**Task requirements**
Omit all pictures. Copy exactly the lines from the line containing "The height and" to the end of the listing, with both ends included.

Extracted data section start

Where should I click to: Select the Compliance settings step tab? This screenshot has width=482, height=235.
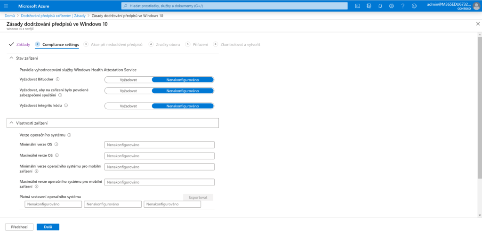tap(60, 44)
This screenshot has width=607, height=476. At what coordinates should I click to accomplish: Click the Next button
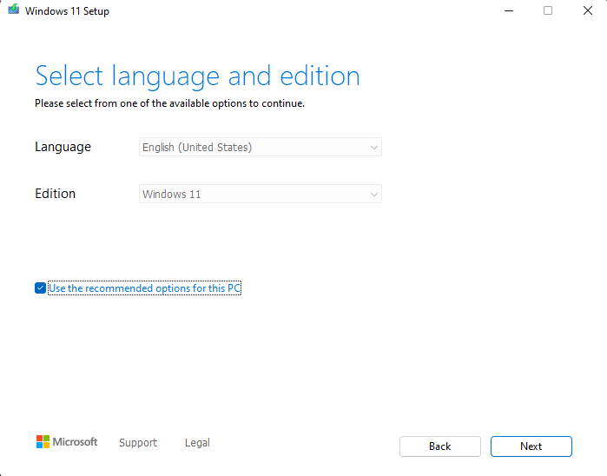point(531,446)
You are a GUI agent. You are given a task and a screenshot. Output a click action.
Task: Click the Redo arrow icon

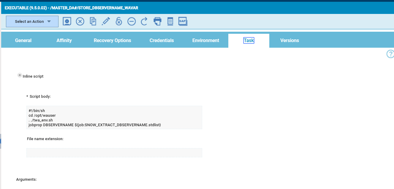(144, 21)
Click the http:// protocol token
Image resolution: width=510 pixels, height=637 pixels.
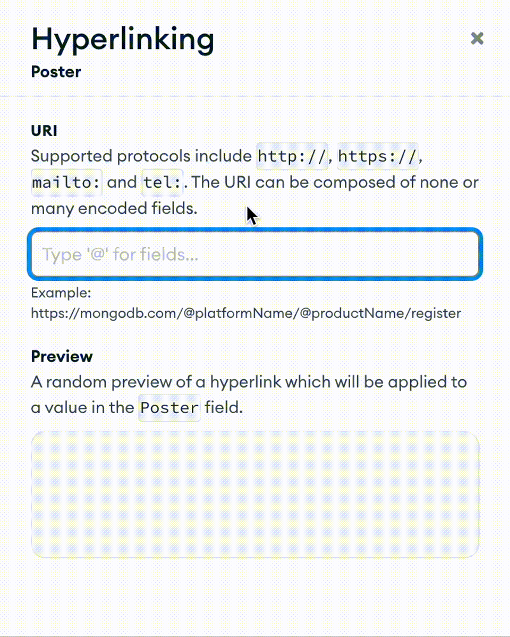point(292,156)
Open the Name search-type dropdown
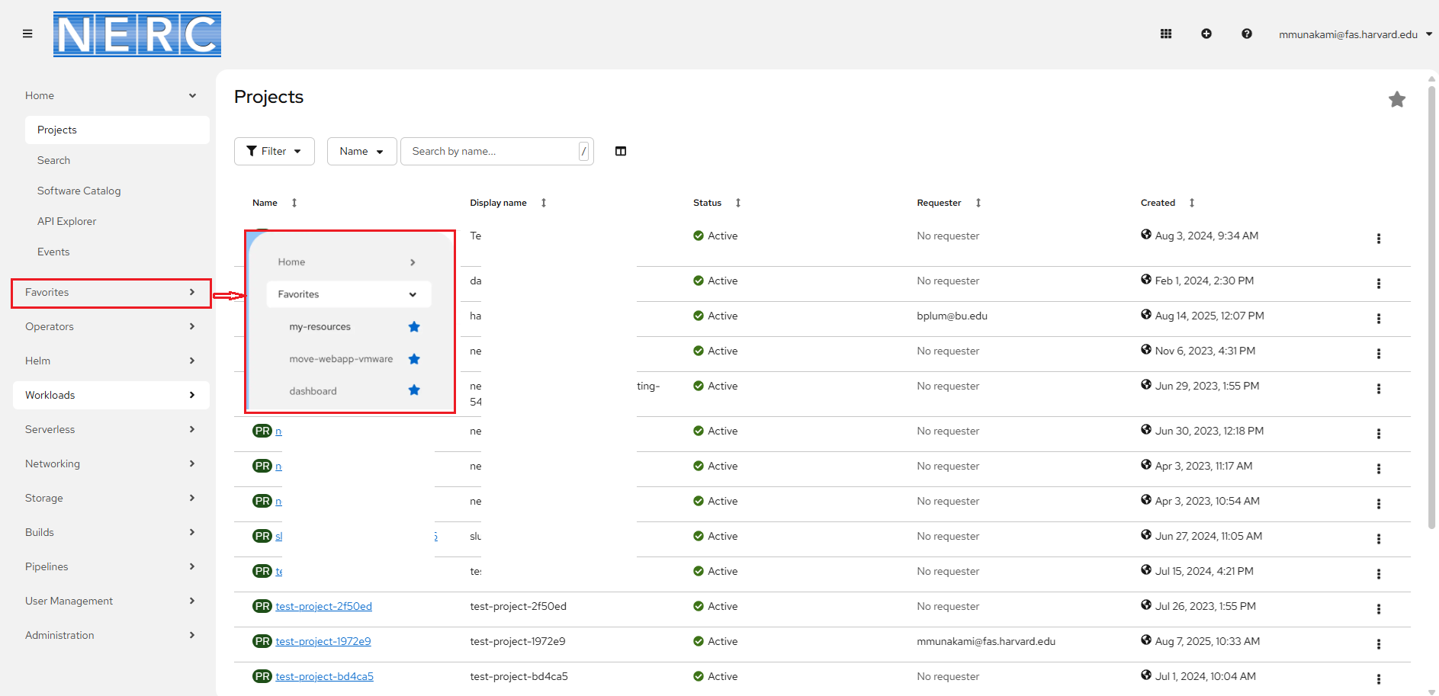Screen dimensions: 1439x696 pos(361,151)
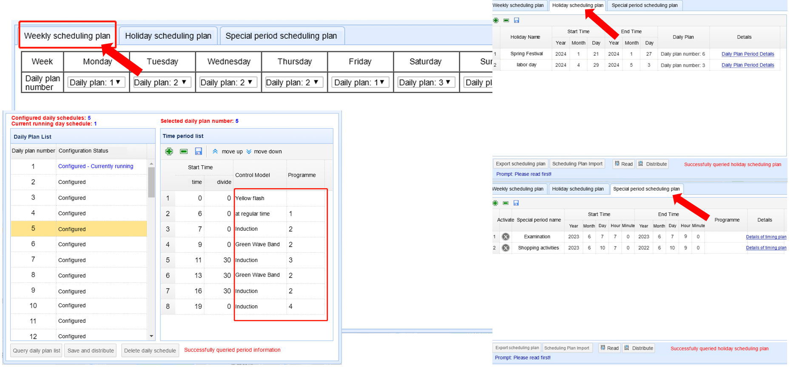The width and height of the screenshot is (796, 367).
Task: Open the Monday daily plan dropdown
Action: (x=96, y=82)
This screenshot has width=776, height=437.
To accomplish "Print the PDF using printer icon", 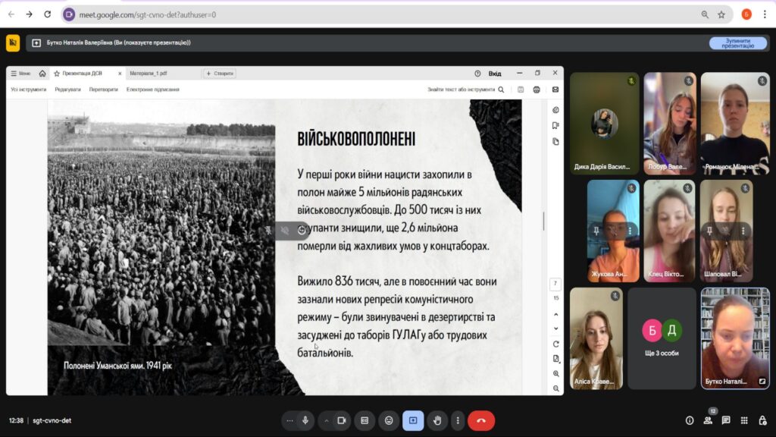I will click(x=537, y=90).
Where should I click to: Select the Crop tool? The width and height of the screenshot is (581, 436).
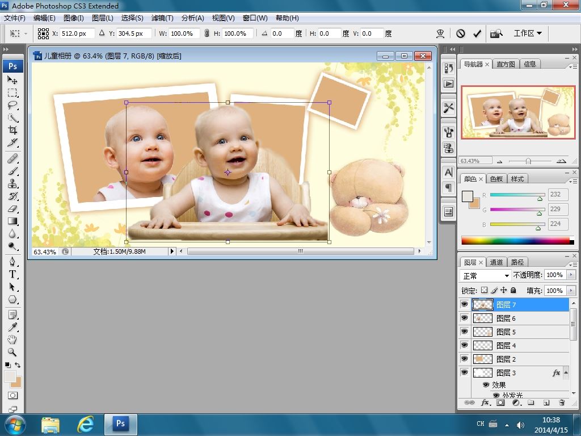(x=12, y=130)
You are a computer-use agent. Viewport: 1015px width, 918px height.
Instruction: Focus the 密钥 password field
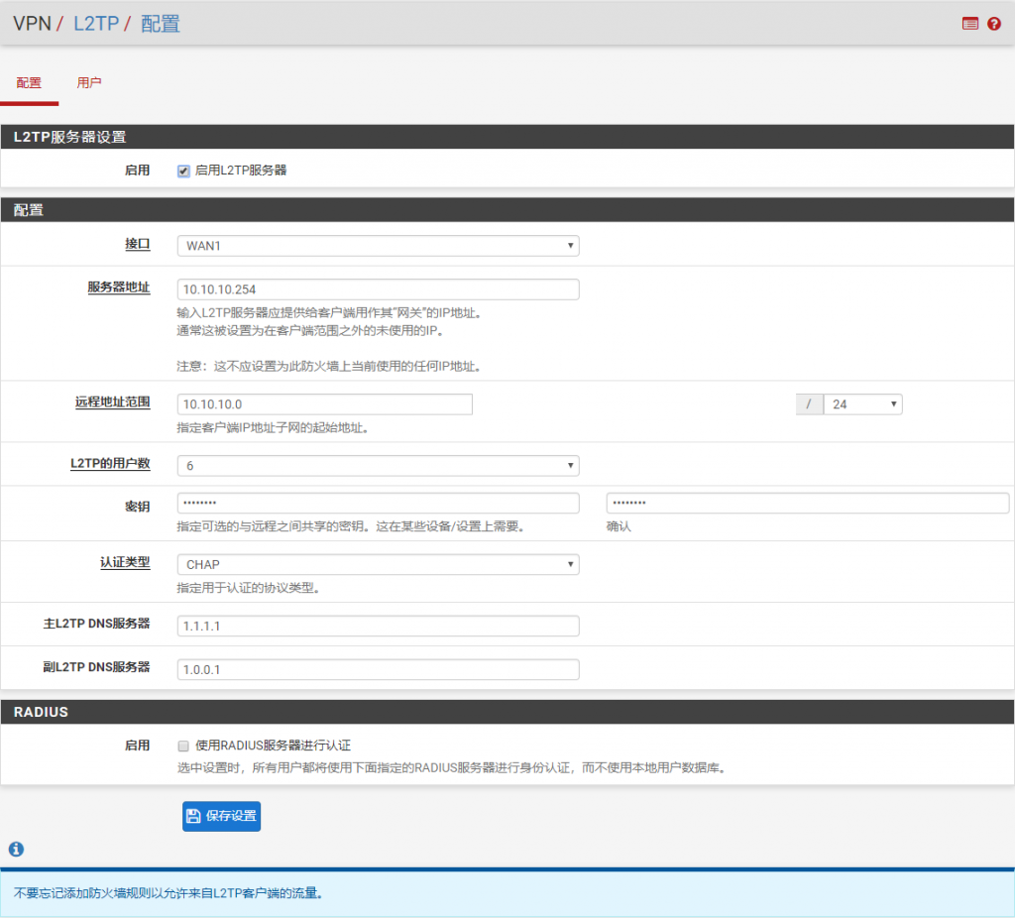378,504
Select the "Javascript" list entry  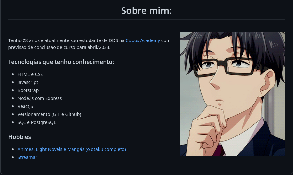(28, 82)
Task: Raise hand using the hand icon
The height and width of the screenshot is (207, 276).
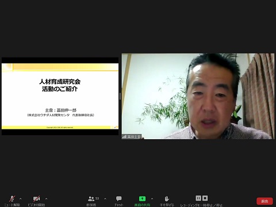Action: pyautogui.click(x=167, y=198)
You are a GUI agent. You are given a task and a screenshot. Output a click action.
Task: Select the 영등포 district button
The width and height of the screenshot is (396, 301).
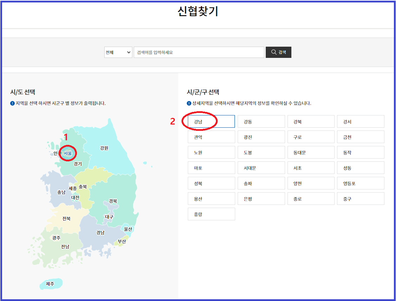361,183
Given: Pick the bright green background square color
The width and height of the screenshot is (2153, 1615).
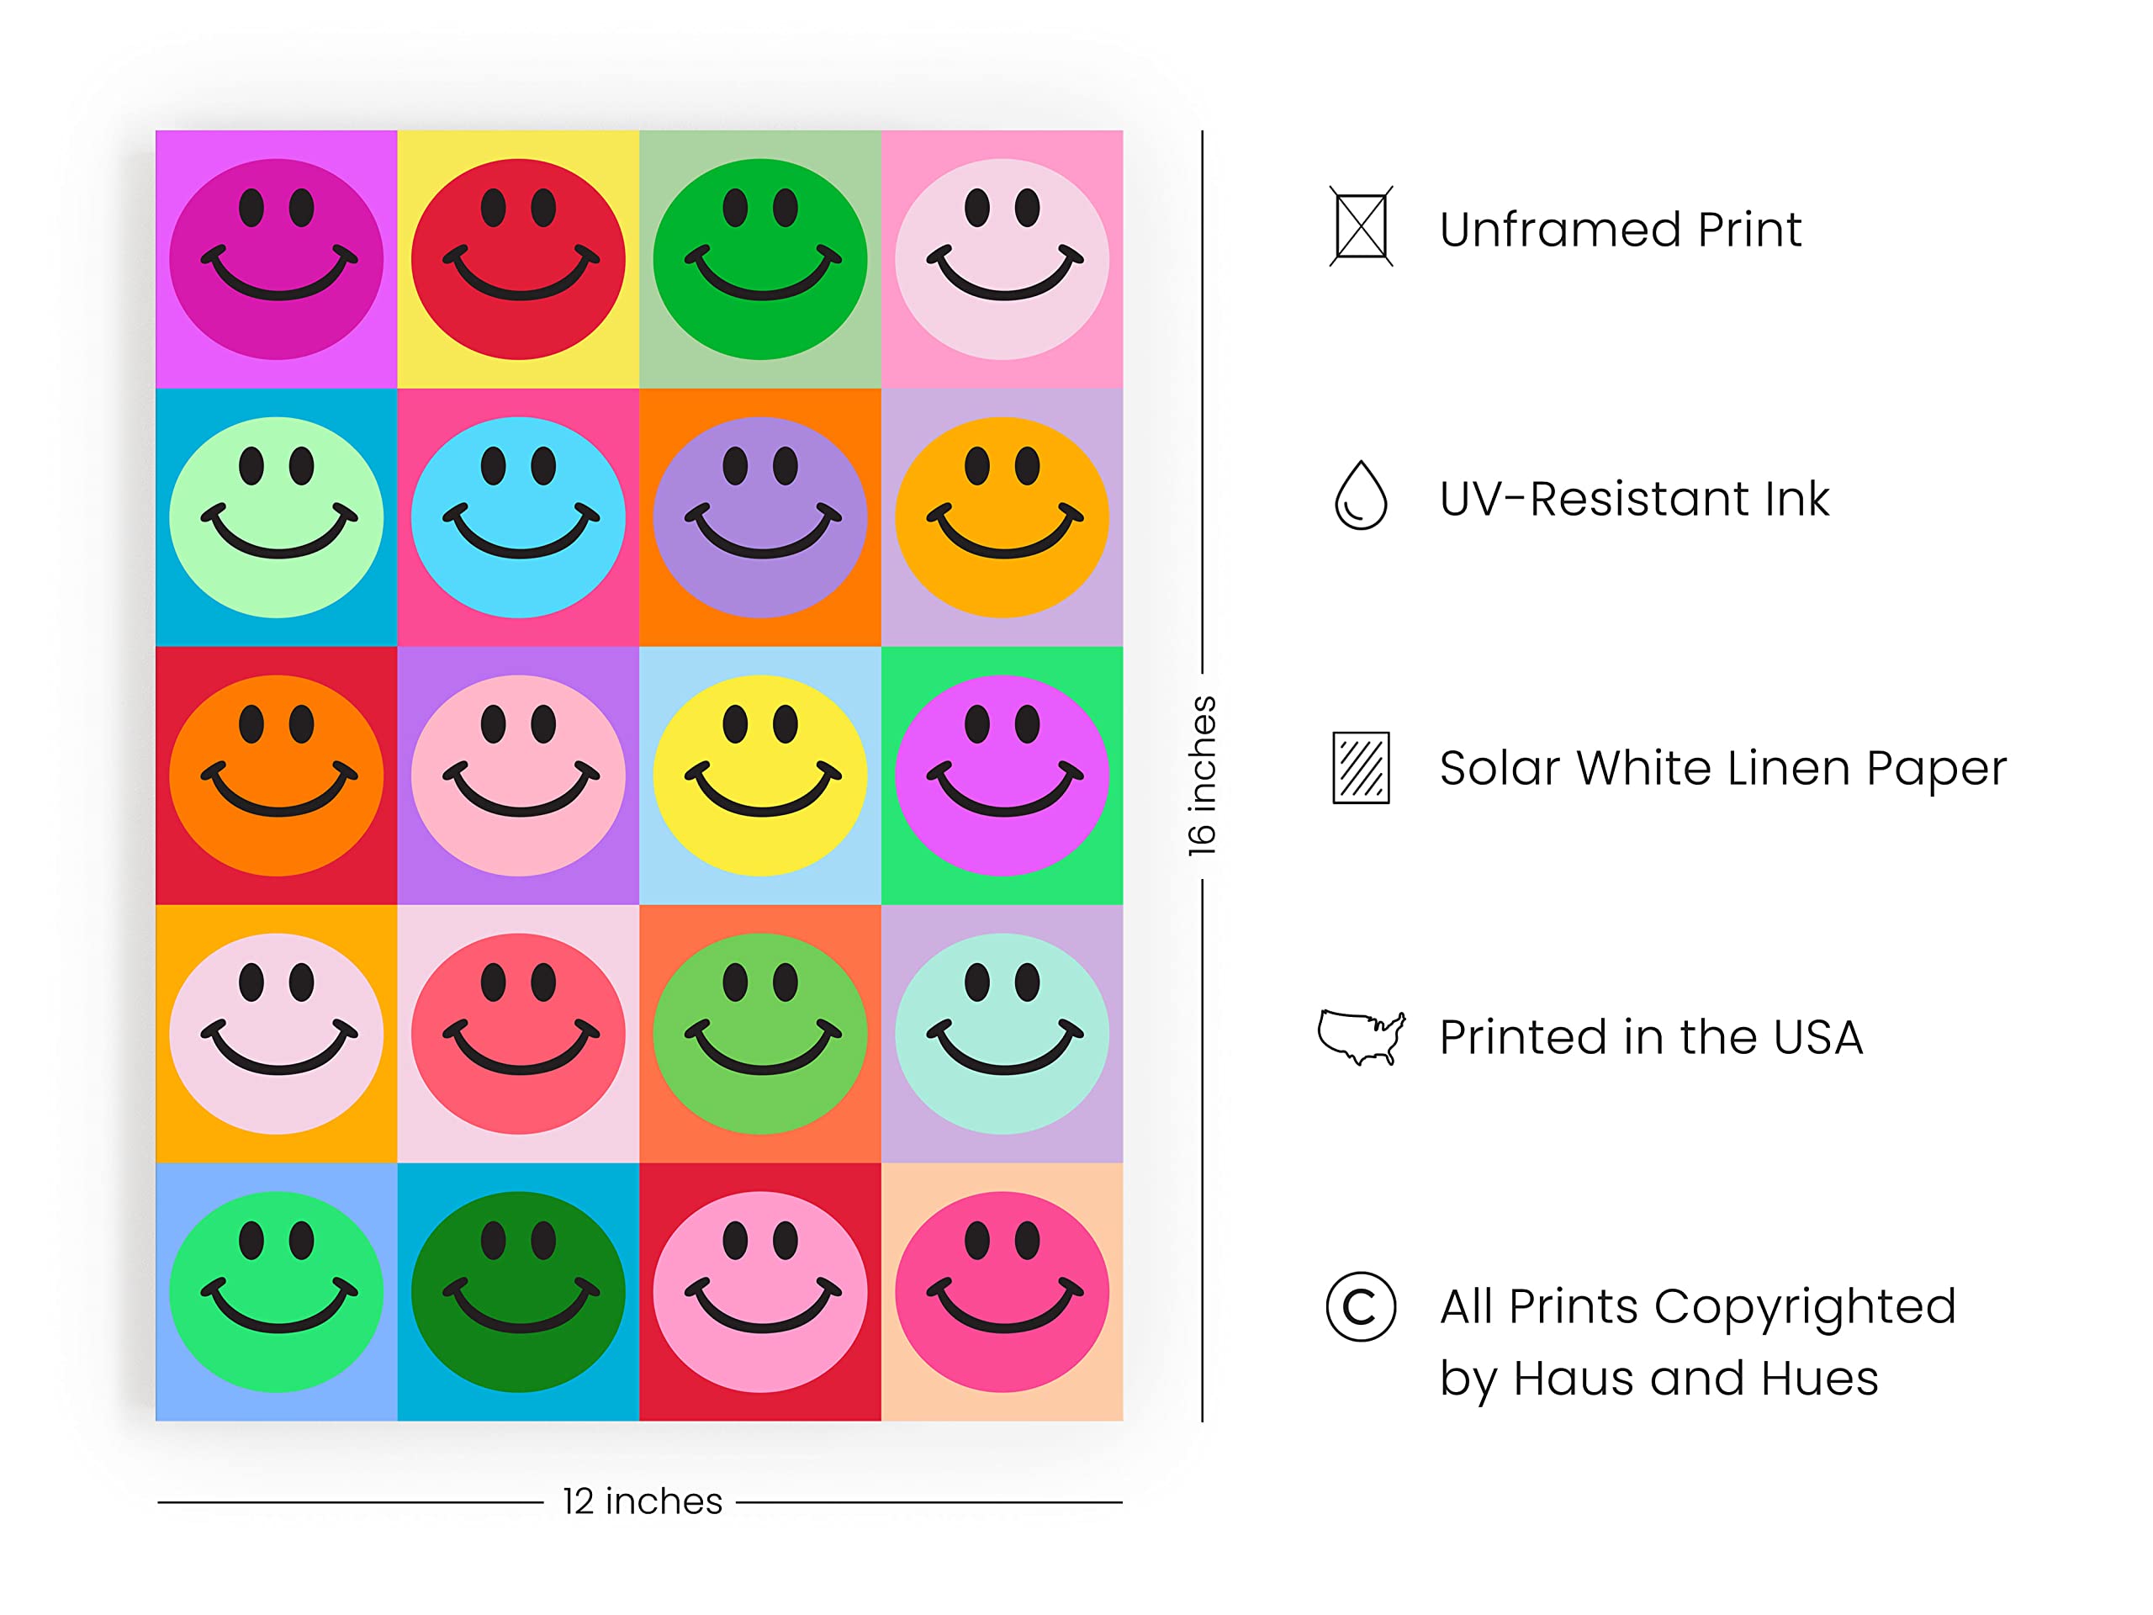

Extracted data section end

**Exercise result**
The height and width of the screenshot is (207, 276).
Action: pyautogui.click(x=167, y=198)
You are a GUI agent. You are given a task and a screenshot. Output a click action.
Task: Select the 영등포 district button
The width and height of the screenshot is (396, 301).
361,183
Given: Pick the bright green background square color
The width and height of the screenshot is (2153, 1615).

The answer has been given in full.